*DATA TO PROCESS:*
========================================
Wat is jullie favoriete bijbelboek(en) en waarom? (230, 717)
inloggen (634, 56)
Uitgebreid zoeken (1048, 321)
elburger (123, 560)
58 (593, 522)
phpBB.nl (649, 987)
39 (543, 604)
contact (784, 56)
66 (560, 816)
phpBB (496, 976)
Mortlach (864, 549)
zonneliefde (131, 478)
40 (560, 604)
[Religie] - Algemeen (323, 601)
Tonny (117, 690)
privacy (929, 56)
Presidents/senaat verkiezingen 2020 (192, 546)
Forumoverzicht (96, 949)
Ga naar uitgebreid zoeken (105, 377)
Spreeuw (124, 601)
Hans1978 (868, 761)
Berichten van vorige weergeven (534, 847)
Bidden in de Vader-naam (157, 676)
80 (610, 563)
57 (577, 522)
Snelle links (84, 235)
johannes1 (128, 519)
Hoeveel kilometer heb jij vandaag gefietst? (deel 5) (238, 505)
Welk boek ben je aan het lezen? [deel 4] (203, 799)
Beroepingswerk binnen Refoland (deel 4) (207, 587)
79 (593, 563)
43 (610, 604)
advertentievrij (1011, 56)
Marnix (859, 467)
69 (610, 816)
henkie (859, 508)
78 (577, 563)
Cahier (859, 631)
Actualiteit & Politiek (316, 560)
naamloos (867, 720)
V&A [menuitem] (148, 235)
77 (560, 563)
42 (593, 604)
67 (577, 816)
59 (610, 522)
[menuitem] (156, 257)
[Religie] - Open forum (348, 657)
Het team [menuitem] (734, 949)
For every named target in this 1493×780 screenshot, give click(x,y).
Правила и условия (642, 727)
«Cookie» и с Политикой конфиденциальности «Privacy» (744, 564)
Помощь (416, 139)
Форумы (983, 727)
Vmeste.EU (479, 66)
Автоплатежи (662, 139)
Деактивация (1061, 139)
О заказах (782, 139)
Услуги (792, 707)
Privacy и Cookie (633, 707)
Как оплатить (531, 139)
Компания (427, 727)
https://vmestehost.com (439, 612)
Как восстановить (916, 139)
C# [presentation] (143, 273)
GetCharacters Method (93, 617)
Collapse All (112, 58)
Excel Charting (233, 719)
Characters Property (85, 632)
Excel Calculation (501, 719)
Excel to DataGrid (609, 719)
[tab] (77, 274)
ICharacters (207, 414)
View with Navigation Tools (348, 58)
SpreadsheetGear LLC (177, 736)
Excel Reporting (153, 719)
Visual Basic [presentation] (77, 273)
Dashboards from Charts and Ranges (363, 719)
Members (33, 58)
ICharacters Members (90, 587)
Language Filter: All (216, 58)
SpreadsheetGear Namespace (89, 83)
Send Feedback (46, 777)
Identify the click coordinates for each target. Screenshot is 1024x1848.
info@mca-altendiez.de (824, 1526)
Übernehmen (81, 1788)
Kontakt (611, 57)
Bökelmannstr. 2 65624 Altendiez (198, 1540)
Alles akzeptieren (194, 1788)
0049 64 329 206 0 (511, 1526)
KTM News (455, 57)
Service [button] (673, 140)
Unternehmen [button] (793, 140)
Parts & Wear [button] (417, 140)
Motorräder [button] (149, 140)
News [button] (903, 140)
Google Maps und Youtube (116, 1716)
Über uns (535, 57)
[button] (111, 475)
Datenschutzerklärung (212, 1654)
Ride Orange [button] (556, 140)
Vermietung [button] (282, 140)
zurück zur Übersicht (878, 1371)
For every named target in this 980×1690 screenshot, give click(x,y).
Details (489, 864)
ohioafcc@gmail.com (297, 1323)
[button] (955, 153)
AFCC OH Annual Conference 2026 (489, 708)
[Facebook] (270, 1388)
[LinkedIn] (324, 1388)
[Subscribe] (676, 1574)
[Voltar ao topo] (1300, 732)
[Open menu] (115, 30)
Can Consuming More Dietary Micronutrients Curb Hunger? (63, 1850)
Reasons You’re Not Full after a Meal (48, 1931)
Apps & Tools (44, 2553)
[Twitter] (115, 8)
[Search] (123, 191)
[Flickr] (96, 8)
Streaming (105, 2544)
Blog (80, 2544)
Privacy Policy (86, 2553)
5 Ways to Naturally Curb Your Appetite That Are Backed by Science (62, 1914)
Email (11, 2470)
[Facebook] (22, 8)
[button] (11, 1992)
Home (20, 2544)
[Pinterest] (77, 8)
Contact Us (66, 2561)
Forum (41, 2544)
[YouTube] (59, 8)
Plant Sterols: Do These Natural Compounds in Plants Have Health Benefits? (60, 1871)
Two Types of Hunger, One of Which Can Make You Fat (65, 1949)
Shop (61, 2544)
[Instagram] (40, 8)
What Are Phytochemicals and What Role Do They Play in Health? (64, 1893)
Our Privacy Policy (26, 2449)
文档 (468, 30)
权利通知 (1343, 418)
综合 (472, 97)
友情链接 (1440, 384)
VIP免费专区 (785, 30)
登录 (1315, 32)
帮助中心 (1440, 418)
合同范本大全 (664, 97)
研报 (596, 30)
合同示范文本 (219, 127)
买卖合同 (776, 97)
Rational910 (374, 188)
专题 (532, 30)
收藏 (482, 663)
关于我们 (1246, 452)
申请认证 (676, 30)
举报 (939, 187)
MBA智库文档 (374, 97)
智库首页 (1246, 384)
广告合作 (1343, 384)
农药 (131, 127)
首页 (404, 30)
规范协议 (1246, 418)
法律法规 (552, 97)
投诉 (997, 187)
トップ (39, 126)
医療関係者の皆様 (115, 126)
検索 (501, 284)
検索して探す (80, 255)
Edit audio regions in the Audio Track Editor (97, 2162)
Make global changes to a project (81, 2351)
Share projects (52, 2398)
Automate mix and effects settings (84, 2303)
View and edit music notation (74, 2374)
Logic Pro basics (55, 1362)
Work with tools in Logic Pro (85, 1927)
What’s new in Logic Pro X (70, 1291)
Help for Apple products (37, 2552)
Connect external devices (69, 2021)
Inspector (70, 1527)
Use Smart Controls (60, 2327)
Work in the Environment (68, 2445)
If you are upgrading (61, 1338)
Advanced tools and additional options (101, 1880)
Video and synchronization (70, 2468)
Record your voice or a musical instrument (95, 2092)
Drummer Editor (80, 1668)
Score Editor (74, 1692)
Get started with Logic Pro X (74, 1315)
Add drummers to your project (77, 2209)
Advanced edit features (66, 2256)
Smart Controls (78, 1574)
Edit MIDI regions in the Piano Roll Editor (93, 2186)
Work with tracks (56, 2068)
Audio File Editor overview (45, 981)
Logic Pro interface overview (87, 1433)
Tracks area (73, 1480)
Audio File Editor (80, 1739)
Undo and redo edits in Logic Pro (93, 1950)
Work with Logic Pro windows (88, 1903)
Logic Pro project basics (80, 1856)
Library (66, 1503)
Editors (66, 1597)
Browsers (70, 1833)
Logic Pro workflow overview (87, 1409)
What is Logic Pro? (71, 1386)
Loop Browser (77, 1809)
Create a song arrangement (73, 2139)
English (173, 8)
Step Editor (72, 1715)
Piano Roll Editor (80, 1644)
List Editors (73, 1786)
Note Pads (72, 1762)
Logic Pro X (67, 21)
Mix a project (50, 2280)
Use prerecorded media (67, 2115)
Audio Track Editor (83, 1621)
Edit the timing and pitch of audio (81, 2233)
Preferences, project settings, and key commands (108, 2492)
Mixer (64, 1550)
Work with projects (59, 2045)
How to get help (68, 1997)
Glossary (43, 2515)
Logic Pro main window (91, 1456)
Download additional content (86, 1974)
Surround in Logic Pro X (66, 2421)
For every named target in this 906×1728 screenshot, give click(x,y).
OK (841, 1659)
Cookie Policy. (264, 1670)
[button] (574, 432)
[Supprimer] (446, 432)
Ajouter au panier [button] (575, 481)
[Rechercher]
========================================
*WRITTEN TASK:*
Could you convert the lines above into a Markdown table with the columns "Number" and "Line," with one row per line and blank lines left out?

*SOLUTION:*
| Number | Line |
|---|---|
| 1 | Wat is jullie favoriete bijbelboek(en) en waarom? (230, 717) |
| 2 | inloggen (634, 56) |
| 3 | Uitgebreid zoeken (1048, 321) |
| 4 | elburger (123, 560) |
| 5 | 58 (593, 522) |
| 6 | phpBB.nl (649, 987) |
| 7 | 39 (543, 604) |
| 8 | contact (784, 56) |
| 9 | 66 (560, 816) |
| 10 | phpBB (496, 976) |
| 11 | Mortlach (864, 549) |
| 12 | zonneliefde (131, 478) |
| 13 | 40 (560, 604) |
| 14 | [Religie] - Algemeen (323, 601) |
| 15 | Tonny (117, 690) |
| 16 | privacy (929, 56) |
| 17 | Presidents/senaat verkiezingen 2020 (192, 546) |
| 18 | Forumoverzicht (96, 949) |
| 19 | Ga naar uitgebreid zoeken (105, 377) |
| 20 | Spreeuw (124, 601) |
| 21 | Hans1978 (868, 761) |
| 22 | Berichten van vorige weergeven (534, 847) |
| 23 | Bidden in de Vader-naam (157, 676) |
| 24 | 80 (610, 563) |
| 25 | 57 (577, 522) |
| 26 | Snelle links (84, 235) |
| 27 | johannes1 (128, 519) |
| 28 | Hoeveel kilometer heb jij vandaag gefietst? (deel 5) (238, 505) |
| 29 | Welk boek ben je aan het lezen? [deel 4] (203, 799) |
| 30 | Beroepingswerk binnen Refoland (deel 4) (207, 587) |
| 31 | 79 (593, 563) |
| 32 | 43 (610, 604) |
| 33 | advertentievrij (1011, 56) |
| 34 | Marnix (859, 467) |
| 35 | 69 (610, 816) |
| 36 | henkie (859, 508) |
| 37 | 78 (577, 563) |
| 38 | Cahier (859, 631) |
| 39 | Actualiteit & Politiek (316, 560) |
| 40 | naamloos (867, 720) |
| 41 | V&A [menuitem] (148, 235) |
| 42 | 77 (560, 563) |
| 43 | 42 (593, 604) |
| 44 | 67 (577, 816) |
| 45 | 59 (610, 522) |
| 46 | [menuitem] (156, 257) |
| 47 | [Religie] - Open forum (348, 657) |
| 48 | Het team [menuitem] (734, 949) |
| 49 | For every named target in this 1493×780 screenshot, give click(x,y). |
| 50 | Правила и условия (642, 727) |
| 51 | «Cookie» и с Политикой конфиденциальности «Privacy» (744, 564) |
| 52 | Помощь (416, 139) |
| 53 | Форумы (983, 727) |
| 54 | Vmeste.EU (479, 66) |
| 55 | Автоплатежи (662, 139) |
| 56 | Деактивация (1061, 139) |
| 57 | О заказах (782, 139) |
| 58 | Услуги (792, 707) |
| 59 | Privacy и Cookie (633, 707) |
| 60 | Как оплатить (531, 139) |
| 61 | Компания (427, 727) |
| 62 | https://vmestehost.com (439, 612) |
| 63 | Как восстановить (916, 139) |
| 64 | C# [presentation] (143, 273) |
| 65 | GetCharacters Method (93, 617) |
| 66 | Collapse All (112, 58) |
| 67 | Excel Charting (233, 719) |
| 68 | Characters Property (85, 632) |
| 69 | Excel Calculation (501, 719) |
| 70 | Excel to DataGrid (609, 719) |
| 71 | [tab] (77, 274) |
| 72 | ICharacters (207, 414) |
| 73 | View with Navigation Tools (348, 58) |
| 74 | SpreadsheetGear LLC (177, 736) |
| 75 | Excel Reporting (153, 719) |
| 76 | Visual Basic [presentation] (77, 273) |
| 77 | Dashboards from Charts and Ranges (363, 719) |
| 78 | Members (33, 58) |
| 79 | ICharacters Members (90, 587) |
| 80 | Language Filter: All (216, 58) |
| 81 | SpreadsheetGear Namespace (89, 83) |
| 82 | Send Feedback (46, 777) |
| 83 | Identify the click coordinates for each target. Screenshot is 1024x1848. |
| 84 | info@mca-altendiez.de (824, 1526) |
| 85 | Übernehmen (81, 1788) |
| 86 | Kontakt (611, 57) |
| 87 | Bökelmannstr. 2 65624 Altendiez (198, 1540) |
| 88 | Alles akzeptieren (194, 1788) |
| 89 | 0049 64 329 206 0 (511, 1526) |
| 90 | KTM News (455, 57) |
| 91 | Service [button] (673, 140) |
| 92 | Unternehmen [button] (793, 140) |
| 93 | Parts & Wear [button] (417, 140) |
| 94 | Motorräder [button] (149, 140) |
| 95 | News [button] (903, 140) |
| 96 | Google Maps und Youtube (116, 1716) |
| 97 | Über uns (535, 57) |
| 98 | [button] (111, 475) |
| 99 | Datenschutzerklärung (212, 1654) |
| 100 | Ride Orange [button] (556, 140) |
| 101 | Vermietung [button] (282, 140) |
| 102 | zurück zur Übersicht (878, 1371) |
| 103 | For every named target in this 980×1690 screenshot, give click(x,y). |
| 104 | Details (489, 864) |
| 105 | ohioafcc@gmail.com (297, 1323) |
| 106 | [button] (955, 153) |
| 107 | AFCC OH Annual Conference 2026 (489, 708) |
| 108 | [Facebook] (270, 1388) |
| 109 | [LinkedIn] (324, 1388) |
| 110 | [Subscribe] (676, 1574) |
| 111 | [Voltar ao topo] (1300, 732) |
| 112 | [Open menu] (115, 30) |
| 113 | Can Consuming More Dietary Micronutrients Curb Hunger? (63, 1850) |
| 114 | Reasons You’re Not Full after a Meal (48, 1931) |
| 115 | Apps & Tools (44, 2553) |
| 116 | [Twitter] (115, 8) |
| 117 | [Search] (123, 191) |
| 118 | [Flickr] (96, 8) |
| 119 | Streaming (105, 2544) |
| 120 | Blog (80, 2544) |
| 121 | Privacy Policy (86, 2553) |
| 122 | 5 Ways to Naturally Curb Your Appetite That Are Backed by Science (62, 1914) |
| 123 | Email (11, 2470) |
| 124 | [Facebook] (22, 8) |
| 125 | [button] (11, 1992) |
| 126 | Home (20, 2544) |
| 127 | [Pinterest] (77, 8) |
| 128 | Contact Us (66, 2561) |
| 129 | Forum (41, 2544) |
| 130 | [YouTube] (59, 8) |
| 131 | Plant Sterols: Do These Natural Compounds in Plants Have Health Benefits? (60, 1871) |
| 132 | Two Types of Hunger, One of Which Can Make You Fat (65, 1949) |
| 133 | Shop (61, 2544) |
| 134 | [Instagram] (40, 8) |
| 135 | What Are Phytochemicals and What Role Do They Play in Health? (64, 1893) |
| 136 | Our Privacy Policy (26, 2449) |
| 137 | 文档 (468, 30) |
| 138 | 权利通知 (1343, 418) |
| 139 | 综合 (472, 97) |
| 140 | 友情链接 (1440, 384) |
| 141 | VIP免费专区 (785, 30) |
| 142 | 登录 (1315, 32) |
| 143 | 帮助中心 (1440, 418) |
| 144 | 合同范本大全 (664, 97) |
| 145 | 研报 (596, 30) |
| 146 | 合同示范文本 (219, 127) |
| 147 | 买卖合同 (776, 97) |
| 148 | Rational910 (374, 188) |
| 149 | 专题 (532, 30) |
| 150 | 收藏 (482, 663) |
| 151 | 关于我们 (1246, 452) |
| 152 | 申请认证 (676, 30) |
| 153 | 举报 (939, 187) |
| 154 | MBA智库文档 (374, 97) |
| 155 | 智库首页 (1246, 384) |
| 156 | 广告合作 (1343, 384) |
| 157 | 农药 (131, 127) |
| 158 | 首页 (404, 30) |
| 159 | 规范协议 (1246, 418) |
| 160 | 法律法规 (552, 97) |
| 161 | 投诉 (997, 187) |
| 162 | トップ (39, 126) |
| 163 | 医療関係者の皆様 (115, 126) |
| 164 | 検索 (501, 284) |
| 165 | 検索して探す (80, 255) |
| 166 | Edit audio regions in the Audio Track Editor (97, 2162) |
| 167 | Make global changes to a project (81, 2351) |
| 168 | Share projects (52, 2398) |
| 169 | Automate mix and effects settings (84, 2303) |
| 170 | View and edit music notation (74, 2374) |
| 171 | Logic Pro basics (55, 1362) |
| 172 | Work with tools in Logic Pro (85, 1927) |
| 173 | What’s new in Logic Pro X (70, 1291) |
| 174 | Help for Apple products (37, 2552) |
| 175 | Connect external devices (69, 2021) |
| 176 | Inspector (70, 1527) |
| 177 | Use Smart Controls (60, 2327) |
| 178 | Work in the Environment (68, 2445) |
| 179 | If you are upgrading (61, 1338) |
| 180 | Advanced tools and additional options (101, 1880) |
| 181 | Video and synchronization (70, 2468) |
| 182 | Record your voice or a musical instrument (95, 2092) |
| 183 | Drummer Editor (80, 1668) |
| 184 | Score Editor (74, 1692) |
| 185 | Get started with Logic Pro X (74, 1315) |
| 186 | Add drummers to your project (77, 2209) |
| 187 | Advanced edit features (66, 2256) |
| 188 | Smart Controls (78, 1574) |
| 189 | Edit MIDI regions in the Piano Roll Editor (93, 2186) |
| 190 | Work with tracks (56, 2068) |
| 191 | Audio File Editor overview (45, 981) |
| 192 | Logic Pro interface overview (87, 1433) |
| 193 | Tracks area (73, 1480) |
| 194 | Audio File Editor (80, 1739) |
| 195 | Undo and redo edits in Logic Pro (93, 1950) |
| 196 | Work with Logic Pro windows (88, 1903) |
| 197 | Logic Pro project basics (80, 1856) |
| 198 | Library (66, 1503) |
| 199 | Editors (66, 1597) |
| 200 | Browsers (70, 1833) |
| 201 | Logic Pro workflow overview (87, 1409) |
| 202 | What is Logic Pro? (71, 1386) |
| 203 | Loop Browser (77, 1809) |
| 204 | Create a song arrangement (73, 2139) |
| 205 | English (173, 8) |
| 206 | Step Editor (72, 1715) |
| 207 | Piano Roll Editor (80, 1644) |
| 208 | List Editors (73, 1786) |
| 209 | Note Pads (72, 1762) |
| 210 | Logic Pro X (67, 21) |
| 211 | Mix a project (50, 2280) |
| 212 | Use prerecorded media (67, 2115) |
| 213 | Audio Track Editor (83, 1621) |
| 214 | Edit the timing and pitch of audio (81, 2233) |
| 215 | Preferences, project settings, and key commands (108, 2492) |
| 216 | Mixer (64, 1550) |
| 217 | Work with projects (59, 2045) |
| 218 | How to get help (68, 1997) |
| 219 | Glossary (43, 2515) |
| 220 | Logic Pro main window (91, 1456) |
| 221 | Download additional content (86, 1974) |
| 222 | Surround in Logic Pro X (66, 2421) |
| 223 | For every named target in this 906×1728 screenshot, give click(x,y). |
| 224 | OK (841, 1659) |
| 225 | Cookie Policy. (264, 1670) |
| 226 | [button] (574, 432) |
| 227 | [Supprimer] (446, 432) |
| 228 | Ajouter au panier [button] (575, 481) |
| 229 | [Rechercher] |